▶ **Work to complete**
Your answer should show every line of the material below that includes "each".

▶ **Study material**
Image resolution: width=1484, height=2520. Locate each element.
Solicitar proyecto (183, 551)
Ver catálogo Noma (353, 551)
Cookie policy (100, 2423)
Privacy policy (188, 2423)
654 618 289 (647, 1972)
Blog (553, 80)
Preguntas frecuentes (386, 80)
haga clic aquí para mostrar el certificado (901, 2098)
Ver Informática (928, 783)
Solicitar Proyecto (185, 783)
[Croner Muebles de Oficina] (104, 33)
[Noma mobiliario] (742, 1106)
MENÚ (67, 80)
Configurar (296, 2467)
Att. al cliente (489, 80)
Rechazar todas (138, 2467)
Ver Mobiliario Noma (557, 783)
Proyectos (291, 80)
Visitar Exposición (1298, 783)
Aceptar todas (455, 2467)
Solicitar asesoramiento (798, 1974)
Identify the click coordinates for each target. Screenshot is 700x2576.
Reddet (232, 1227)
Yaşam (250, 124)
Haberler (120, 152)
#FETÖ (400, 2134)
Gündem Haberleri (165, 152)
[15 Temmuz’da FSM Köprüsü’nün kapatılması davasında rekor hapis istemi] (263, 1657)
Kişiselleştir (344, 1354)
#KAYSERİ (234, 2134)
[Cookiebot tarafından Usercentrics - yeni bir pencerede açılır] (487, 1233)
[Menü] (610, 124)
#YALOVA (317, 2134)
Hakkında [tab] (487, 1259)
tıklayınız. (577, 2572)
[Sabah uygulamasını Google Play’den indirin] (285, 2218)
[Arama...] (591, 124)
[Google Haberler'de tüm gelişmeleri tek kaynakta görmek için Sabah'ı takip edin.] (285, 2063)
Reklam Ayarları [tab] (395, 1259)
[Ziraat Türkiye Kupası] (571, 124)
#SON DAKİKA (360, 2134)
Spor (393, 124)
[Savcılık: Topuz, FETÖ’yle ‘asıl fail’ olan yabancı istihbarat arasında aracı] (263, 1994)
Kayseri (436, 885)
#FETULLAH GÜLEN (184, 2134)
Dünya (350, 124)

▶ **Result for this task**
Image resolution: width=1484, height=2520. Locate each element.
Identify the click coordinates for each target. Screenshot is 700x2576.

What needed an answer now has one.